**Exercise:** Swap "Rectangle" for "Ellipse" throughout the material below and return its lines otherwise unchanged, leaving the pictures out.

**Extracted entries:**
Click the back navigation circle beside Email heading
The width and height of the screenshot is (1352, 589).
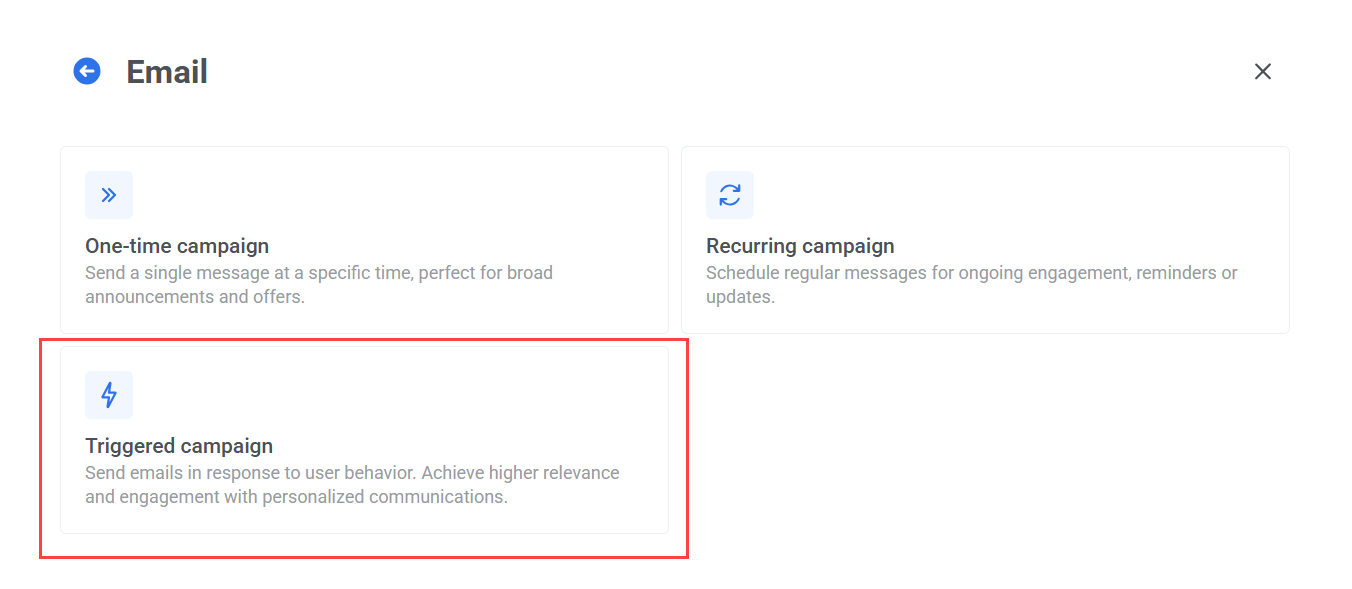(87, 71)
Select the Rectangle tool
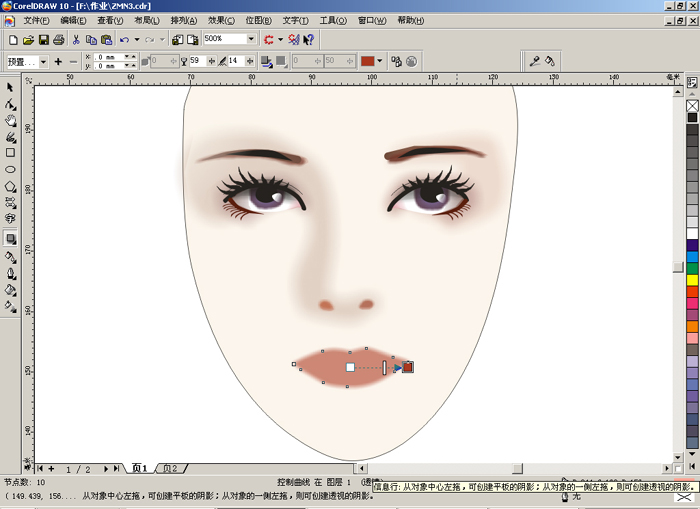Screen dimensions: 700x509 pyautogui.click(x=10, y=153)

**Final result:**
Click the back navigation circle beside Email heading
The width and height of the screenshot is (1352, 589).
(87, 71)
Select the Ellipse tool
Screen dimensions: 700x509 pyautogui.click(x=10, y=153)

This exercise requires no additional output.